= Theory-theory =

Means of human learning

The theory-theory (or 'theory theory') is a scientific theory relating to the human development of understanding about the outside world. This theory asserts that individuals hold a basic or 'naïve' theory of psychology ("folk psychology") to infer the mental states of others, such as their beliefs, desires or emotions. This information is used to understand the intentions behind that person's actions or predict future behavior. The term 'perspective taking' is sometimes used to describe how one makes inferences about another person's inner state using theoretical knowledge about the other's situation.

This approach has become popular with psychologists as it gives a basis from which to explore human social understanding. Beginning in the mid-1980s, several influential developmental psychologists began advocating the theory theory: the view that humans learn through a process of theory revision closely resembling the way scientists propose and revise theories. Children observe the world, and in doing so, gather data about the world's true structure. As more data accumulates, children can revise their naive theories accordingly. Children can also use these theories about the world's causal structure to make predictions, and possibly even test them out. This concept is described as the 'Child Scientist' theory, proposing that a series of personal scientific revolutions are required for the development of theories about the outside world, including the social world.

In recent years, proponents of Bayesian learning have begun describing the theory theory in a precise, mathematical way.
 The concept of Bayesian learning is rooted in the assumption that children and adults learn through a process of theory revision; that is, they hold prior beliefs about the world but, when receiving conflicting data, may revise these beliefs depending upon their strength.

== Child development ==
Theory-theory states that children naturally attempt to construct theories to explain their observations. As all humans do, children seek to find explanations that help them understand their surroundings. They learn through their own experiences as well as through their observations of others' actions and behaviors.

Through their growth and development, children will continue to form intuitive theories; revising and altering them as they come across new results and observations. Several developmentalists have conducted research of the progression of their theories, mapping out when children start to form theories about certain subjects, such as the biological and physical world, social behaviors, and others' thoughts and minds ("theory of mind"), although there remain controversies over when these shifts in theory-formation occur.

As part of their investigative process, children often ask questions, frequently posing "Why?" to adults, not seeking a technical and scientific explanation but instead seeking to investigate the relation of the concept in question to themselves, as part of their egocentric view.
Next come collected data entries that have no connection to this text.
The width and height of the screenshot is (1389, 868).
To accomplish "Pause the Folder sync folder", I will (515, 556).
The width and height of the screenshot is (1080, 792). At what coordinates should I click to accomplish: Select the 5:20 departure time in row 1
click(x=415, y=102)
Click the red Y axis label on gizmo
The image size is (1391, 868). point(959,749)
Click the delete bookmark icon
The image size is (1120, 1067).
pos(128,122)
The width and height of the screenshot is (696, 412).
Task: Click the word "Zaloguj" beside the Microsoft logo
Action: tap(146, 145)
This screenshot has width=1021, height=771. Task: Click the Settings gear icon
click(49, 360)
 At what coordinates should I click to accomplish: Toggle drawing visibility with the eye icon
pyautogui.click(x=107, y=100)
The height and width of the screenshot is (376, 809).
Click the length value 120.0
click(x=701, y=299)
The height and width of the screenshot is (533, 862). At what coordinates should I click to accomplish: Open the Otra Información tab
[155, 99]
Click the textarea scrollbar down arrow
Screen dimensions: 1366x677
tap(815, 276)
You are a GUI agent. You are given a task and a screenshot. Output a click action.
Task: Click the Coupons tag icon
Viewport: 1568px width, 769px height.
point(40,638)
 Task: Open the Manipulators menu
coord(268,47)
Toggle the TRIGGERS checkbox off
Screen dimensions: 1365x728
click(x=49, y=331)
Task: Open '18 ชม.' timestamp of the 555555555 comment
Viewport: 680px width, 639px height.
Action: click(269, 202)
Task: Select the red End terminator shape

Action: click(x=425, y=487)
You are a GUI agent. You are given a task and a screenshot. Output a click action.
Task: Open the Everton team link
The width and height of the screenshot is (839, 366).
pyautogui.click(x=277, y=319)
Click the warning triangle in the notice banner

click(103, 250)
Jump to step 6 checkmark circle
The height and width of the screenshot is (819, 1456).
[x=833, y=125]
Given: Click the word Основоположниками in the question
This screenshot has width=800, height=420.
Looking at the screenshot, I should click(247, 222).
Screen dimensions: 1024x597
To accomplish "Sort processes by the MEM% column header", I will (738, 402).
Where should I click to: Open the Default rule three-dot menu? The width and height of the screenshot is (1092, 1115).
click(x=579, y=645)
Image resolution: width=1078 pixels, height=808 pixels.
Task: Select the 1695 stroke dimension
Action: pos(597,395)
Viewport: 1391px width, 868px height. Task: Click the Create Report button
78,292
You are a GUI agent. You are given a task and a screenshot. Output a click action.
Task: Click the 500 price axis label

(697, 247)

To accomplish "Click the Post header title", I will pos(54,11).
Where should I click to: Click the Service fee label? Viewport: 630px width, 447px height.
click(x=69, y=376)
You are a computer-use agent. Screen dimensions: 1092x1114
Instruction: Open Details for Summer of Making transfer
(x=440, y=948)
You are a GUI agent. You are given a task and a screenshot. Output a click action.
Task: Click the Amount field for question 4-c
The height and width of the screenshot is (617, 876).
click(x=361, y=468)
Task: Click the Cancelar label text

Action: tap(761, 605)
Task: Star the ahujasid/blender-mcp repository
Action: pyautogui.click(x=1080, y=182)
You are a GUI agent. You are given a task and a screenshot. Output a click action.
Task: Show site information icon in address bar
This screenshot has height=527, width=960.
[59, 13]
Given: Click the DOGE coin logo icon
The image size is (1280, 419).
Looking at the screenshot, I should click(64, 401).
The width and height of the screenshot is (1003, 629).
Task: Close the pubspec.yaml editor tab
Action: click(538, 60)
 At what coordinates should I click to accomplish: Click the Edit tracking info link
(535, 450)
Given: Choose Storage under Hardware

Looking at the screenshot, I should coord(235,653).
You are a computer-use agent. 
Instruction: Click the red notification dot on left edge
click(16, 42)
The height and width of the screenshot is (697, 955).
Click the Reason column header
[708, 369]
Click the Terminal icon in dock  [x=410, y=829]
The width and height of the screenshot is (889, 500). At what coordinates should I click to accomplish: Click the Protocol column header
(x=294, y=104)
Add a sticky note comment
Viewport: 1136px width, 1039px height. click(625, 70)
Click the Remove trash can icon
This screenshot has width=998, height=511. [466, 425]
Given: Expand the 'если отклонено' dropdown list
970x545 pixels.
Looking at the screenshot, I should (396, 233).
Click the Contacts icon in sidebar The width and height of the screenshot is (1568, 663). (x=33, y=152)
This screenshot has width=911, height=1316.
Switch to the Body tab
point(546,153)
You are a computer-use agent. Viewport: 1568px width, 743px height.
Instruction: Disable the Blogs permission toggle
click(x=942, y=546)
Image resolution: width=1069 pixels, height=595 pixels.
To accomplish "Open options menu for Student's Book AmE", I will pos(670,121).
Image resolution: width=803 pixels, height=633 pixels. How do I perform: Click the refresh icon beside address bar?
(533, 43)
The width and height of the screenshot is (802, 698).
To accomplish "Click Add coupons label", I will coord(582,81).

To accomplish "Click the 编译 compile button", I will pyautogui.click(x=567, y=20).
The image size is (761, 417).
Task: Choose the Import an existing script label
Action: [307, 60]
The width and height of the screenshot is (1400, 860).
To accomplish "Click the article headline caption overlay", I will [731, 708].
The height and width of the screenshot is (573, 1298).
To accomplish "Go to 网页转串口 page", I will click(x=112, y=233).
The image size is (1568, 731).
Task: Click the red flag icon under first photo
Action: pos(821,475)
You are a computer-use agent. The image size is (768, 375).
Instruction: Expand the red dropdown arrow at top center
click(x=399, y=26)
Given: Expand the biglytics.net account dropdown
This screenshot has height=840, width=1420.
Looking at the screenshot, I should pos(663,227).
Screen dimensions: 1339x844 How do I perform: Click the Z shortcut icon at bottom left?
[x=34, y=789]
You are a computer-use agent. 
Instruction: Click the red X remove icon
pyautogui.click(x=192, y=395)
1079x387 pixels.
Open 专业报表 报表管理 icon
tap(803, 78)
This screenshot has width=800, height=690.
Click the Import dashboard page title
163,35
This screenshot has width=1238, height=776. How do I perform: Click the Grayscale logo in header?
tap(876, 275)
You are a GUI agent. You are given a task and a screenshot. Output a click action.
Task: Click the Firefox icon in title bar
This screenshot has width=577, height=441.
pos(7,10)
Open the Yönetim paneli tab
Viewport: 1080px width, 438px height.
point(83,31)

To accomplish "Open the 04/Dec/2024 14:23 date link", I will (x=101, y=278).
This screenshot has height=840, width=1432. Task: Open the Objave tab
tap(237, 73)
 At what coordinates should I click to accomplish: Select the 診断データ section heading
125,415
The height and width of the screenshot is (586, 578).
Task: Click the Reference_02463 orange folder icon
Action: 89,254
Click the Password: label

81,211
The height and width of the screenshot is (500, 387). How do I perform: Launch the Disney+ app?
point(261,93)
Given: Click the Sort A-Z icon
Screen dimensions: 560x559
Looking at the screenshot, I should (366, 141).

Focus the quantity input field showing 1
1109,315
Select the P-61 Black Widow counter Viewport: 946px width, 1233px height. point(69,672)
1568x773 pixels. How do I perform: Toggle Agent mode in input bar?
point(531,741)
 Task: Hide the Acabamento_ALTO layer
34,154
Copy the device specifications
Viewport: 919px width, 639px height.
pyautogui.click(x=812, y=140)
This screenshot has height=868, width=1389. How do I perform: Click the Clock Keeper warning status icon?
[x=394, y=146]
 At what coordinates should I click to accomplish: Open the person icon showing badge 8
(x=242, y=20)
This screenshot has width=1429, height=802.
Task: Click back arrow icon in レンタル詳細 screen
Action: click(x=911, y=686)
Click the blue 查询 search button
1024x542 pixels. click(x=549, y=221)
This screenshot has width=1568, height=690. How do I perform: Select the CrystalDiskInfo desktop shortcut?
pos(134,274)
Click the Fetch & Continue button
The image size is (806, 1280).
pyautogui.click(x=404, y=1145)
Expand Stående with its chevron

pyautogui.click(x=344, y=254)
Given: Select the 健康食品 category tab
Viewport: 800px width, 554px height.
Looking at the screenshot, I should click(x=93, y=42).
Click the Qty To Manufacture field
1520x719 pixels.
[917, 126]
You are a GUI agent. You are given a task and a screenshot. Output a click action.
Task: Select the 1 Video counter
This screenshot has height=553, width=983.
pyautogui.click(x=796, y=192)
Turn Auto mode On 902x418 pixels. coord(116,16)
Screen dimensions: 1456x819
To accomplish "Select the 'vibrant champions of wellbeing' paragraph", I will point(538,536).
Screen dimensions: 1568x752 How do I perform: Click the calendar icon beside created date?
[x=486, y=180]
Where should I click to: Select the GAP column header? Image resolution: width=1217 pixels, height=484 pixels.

In a study where Mexican-American mothers were interviewed over a two-week period about the types of questions their preschool children ask, researchers discovered that the children asked their parents more about biology and social behaviors rather than nonliving objects and artifacts. In their questions, the children were mostly ambiguous, unclear if they desired an explanation of purpose or cause. Although parents will usually answer with a causal explanation, some children found the answers and explanations inadequate for their understanding, and as a result, they begin to create their own theories, particularly evident in children's understanding of religion.

This theory also plays a part in Vygotsky's social learning theory, also called modeling. Vygotsky claims that humans, as social beings, learn and develop by observing others' behavior and imitating them. In this process of social learning, prior to imitation, children will first post inquiries and investigate why adults act and behave in a particular way. Afterwards, if the adult succeeds at the task, the child will likely copy the adult, but if the adult fails, the child will choose not to follow the example.

==Comparison with other theories==

===Theory of mind (ToM)===
Theory-theory is closely related to theory of mind (ToM), which concerns mental states of people, but differs from ToM in that the full scope of theory-theory also concerns mechanical devices or other objects, beyond just thinking about people and their viewpoints.

===Simulation theory===

In the scientific debate in mind reading, theory-theory is often contrasted with simulation theory, an alternative theory which suggests simulation or cognitive empathy is integral to our understanding of others.